This month has seen the failure of main assets in the Parkinson’s disease (PD) pipeline. On 3 February, Biogen announced the discontinuation of its monoclonal antibody (mAb) pipeline drug cinpanemab following its failure to achieve primary and secondary endpoints in the Phase II proof-of-concept trial called SPARK in Parkinson’s disease (PD). The trial was investigating cinpanemab in 357 patients with PD, and the endpoints were to evaluate the drug’s impact on the Movement Disorder Society Unified Parkinson’s Disease Rating Scale (MDS-UPDRS) after 52 and 72 weeks of treatment against placebo. Similarly, Sanofi announced on 5 February that its pipeline asset, venglustat, failed in its Phase II trial, leading the company to stop its further development for the PD indication. The two-part trial enrolled 270 patients, assessing improvements in MDS-UPDRS over 52 weeks. No further details of both trial results have been revealed so far. The PD pipeline was hit significantly with a string of failures among its most anticipated mid-stage disease-modifying therapies (DMTs). This news presents a challenge for similar pipeline candidates undergoing development. It also amplifies that a major unmet need remains in bringing DMTs and neuroprotective agents to this market, which is currently dominated by symptomatic treatments. With Roche’s asset prasinezumab being the only mAb advancing into late-stage Phase IIb development, the results of its upcoming late-stage trial are now even more critical to the development of novel mechanisms of action (MOA) and strategies in the future treatment of PD.
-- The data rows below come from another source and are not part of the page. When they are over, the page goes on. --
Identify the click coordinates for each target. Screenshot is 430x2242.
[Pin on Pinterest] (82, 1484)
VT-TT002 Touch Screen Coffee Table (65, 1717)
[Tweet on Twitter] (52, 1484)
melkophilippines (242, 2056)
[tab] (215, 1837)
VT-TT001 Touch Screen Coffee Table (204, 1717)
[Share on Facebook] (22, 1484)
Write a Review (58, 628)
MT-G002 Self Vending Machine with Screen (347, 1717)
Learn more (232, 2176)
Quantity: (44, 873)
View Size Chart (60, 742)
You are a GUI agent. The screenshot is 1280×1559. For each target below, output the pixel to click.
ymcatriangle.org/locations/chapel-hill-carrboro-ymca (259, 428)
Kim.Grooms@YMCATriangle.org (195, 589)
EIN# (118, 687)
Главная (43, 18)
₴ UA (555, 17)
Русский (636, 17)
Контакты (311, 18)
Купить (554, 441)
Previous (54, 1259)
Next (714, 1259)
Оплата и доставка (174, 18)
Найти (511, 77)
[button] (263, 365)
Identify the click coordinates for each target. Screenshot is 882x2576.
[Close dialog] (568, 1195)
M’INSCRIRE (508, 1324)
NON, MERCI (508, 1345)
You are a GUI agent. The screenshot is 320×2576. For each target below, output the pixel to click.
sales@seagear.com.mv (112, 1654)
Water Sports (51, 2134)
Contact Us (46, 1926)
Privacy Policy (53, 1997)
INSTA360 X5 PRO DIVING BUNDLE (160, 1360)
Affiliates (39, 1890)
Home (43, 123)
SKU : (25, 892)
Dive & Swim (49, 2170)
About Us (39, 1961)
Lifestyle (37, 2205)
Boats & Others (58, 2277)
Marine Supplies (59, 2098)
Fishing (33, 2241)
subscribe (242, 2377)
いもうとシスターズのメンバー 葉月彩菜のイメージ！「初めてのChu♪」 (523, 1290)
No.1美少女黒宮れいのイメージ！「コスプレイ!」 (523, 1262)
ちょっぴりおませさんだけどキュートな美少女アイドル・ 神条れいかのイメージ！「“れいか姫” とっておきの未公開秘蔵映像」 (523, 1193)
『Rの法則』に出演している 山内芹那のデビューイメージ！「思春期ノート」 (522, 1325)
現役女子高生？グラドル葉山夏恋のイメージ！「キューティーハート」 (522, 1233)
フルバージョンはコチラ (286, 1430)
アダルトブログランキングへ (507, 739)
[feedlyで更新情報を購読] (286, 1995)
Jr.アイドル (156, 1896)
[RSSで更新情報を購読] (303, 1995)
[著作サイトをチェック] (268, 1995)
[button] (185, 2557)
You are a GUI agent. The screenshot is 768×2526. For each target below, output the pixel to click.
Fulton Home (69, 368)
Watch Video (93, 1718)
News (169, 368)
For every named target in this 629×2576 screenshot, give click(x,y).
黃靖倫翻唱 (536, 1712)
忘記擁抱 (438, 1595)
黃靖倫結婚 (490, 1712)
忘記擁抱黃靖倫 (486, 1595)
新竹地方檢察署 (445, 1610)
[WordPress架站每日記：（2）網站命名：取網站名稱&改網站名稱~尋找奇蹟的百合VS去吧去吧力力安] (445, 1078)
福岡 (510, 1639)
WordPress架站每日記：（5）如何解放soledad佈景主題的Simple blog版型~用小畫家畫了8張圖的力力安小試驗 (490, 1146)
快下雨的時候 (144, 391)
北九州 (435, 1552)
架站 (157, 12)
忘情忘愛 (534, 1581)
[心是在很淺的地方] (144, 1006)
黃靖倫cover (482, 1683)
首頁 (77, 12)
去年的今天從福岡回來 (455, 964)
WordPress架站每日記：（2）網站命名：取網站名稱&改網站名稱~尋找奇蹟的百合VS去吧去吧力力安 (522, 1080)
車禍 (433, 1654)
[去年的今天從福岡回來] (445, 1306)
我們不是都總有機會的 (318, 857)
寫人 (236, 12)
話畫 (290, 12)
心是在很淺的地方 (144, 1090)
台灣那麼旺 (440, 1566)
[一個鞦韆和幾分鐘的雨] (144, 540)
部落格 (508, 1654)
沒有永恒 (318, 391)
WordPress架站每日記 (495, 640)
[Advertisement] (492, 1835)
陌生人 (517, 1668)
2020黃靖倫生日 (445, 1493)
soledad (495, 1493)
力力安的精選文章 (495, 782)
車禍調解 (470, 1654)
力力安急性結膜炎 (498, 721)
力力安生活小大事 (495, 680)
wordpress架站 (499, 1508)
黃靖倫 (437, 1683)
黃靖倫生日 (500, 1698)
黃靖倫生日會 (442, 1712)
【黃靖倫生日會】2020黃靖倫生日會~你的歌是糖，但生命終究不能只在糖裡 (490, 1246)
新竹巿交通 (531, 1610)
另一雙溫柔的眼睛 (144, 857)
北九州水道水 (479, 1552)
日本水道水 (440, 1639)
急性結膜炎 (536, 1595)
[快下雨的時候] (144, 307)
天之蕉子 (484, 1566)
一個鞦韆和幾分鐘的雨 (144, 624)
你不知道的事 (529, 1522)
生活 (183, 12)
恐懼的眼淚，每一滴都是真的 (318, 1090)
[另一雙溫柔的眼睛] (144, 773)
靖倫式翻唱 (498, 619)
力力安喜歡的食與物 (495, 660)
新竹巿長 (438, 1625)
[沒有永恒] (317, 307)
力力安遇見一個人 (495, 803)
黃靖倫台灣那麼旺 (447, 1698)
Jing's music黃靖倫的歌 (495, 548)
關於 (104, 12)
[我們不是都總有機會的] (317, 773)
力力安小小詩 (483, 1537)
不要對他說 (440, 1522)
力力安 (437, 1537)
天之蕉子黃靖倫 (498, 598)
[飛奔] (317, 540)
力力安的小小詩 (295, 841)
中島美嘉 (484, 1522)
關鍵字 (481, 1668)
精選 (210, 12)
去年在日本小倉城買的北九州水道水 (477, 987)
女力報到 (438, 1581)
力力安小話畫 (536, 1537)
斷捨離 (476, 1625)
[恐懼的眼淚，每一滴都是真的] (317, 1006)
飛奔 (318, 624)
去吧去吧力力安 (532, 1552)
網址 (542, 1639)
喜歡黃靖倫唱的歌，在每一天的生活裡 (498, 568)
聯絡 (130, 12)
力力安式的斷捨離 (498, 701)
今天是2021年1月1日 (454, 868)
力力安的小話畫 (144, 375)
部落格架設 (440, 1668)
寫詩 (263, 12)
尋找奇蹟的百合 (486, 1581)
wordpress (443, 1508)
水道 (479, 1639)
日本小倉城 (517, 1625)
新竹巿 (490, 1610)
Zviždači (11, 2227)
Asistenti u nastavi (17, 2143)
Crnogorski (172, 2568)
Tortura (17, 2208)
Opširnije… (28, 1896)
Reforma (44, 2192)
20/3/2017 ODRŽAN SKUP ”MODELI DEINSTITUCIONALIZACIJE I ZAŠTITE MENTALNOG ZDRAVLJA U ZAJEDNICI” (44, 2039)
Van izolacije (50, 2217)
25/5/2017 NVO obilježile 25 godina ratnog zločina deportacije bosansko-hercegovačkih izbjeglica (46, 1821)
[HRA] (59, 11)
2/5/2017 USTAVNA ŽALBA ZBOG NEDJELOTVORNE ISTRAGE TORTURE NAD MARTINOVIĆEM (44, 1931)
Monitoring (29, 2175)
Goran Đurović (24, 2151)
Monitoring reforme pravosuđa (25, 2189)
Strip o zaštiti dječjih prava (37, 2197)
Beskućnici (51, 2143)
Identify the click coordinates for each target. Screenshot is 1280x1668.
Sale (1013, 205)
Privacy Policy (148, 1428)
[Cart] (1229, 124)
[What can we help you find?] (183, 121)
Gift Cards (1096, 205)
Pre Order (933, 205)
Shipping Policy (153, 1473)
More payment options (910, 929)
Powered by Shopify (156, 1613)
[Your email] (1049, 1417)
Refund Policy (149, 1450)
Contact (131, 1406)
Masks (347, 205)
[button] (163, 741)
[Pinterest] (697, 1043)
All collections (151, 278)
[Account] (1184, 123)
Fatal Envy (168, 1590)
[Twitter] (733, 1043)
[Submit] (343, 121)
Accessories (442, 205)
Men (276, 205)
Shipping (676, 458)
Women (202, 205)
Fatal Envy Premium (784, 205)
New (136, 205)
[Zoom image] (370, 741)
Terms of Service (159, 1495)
Roche is currently developing its mAb prasinezumab after it has provided just enough evidence to proceed into a Phase IIb trial. It has a novel MOA similar to Biogen’s cinpanemab: both target the α-synuclein protein, a hallmark pathological factor in PD, preventing their aggregation and potentially halting disease progression. This MOA was unanimously highly regarded by key opinion leaders (KOLs) interviewed by GlobalData, stating that this approach, if approved, has the potential to revolutionise the treatment of PD. However, some were concerned that it might still be unclear whether targeting extracellular α-synuclein protein would offer enough benefit to PD patients. As such, all eyes will be on Roche’s prasinezumab trial as the remaining hope to resurrect the α-synuclein hypothesis. Updates on the initiation of the planned Phase IIb trial are expected to read out in the second half of 2021. GlobalData expects that, if approved, prasinezumab could enter the US market by 2028 and that it will see fast initial uptake, generating over $1.5B in peak sales in the US.
Sanofi took a different novel approach that is far less-studied as opposed to the α-synuclein approach with venglustat. It is a glucosylceramide synthase inhibitor that acts by targeting the GBA mutation found in up to 10% of PD patients and associated with earlier disease onset. Despite its failure in PD, the company will continue to study venglustat in other rare disorders such as Gaucher disease.
Although these failures are disappointing, they come as no surprise. KOLs expressed doubts over the likelihood of success in trials investigating DMT for PD given the complex pathophysiology of the disease and the need to target patients earlier in the disease progression.
Disease-modifying strategies range from those providing a neuroprotective role, to those that may reverse disease. GlobalData believes that neuroprotection is more within reach for the near future, although this area still proves to be very risky for pharmaceutical companies given the recent failure in trials. Still, the opportunity for developers to exploit alternative strategies is now imperative, given the significant unmet need in the PD space.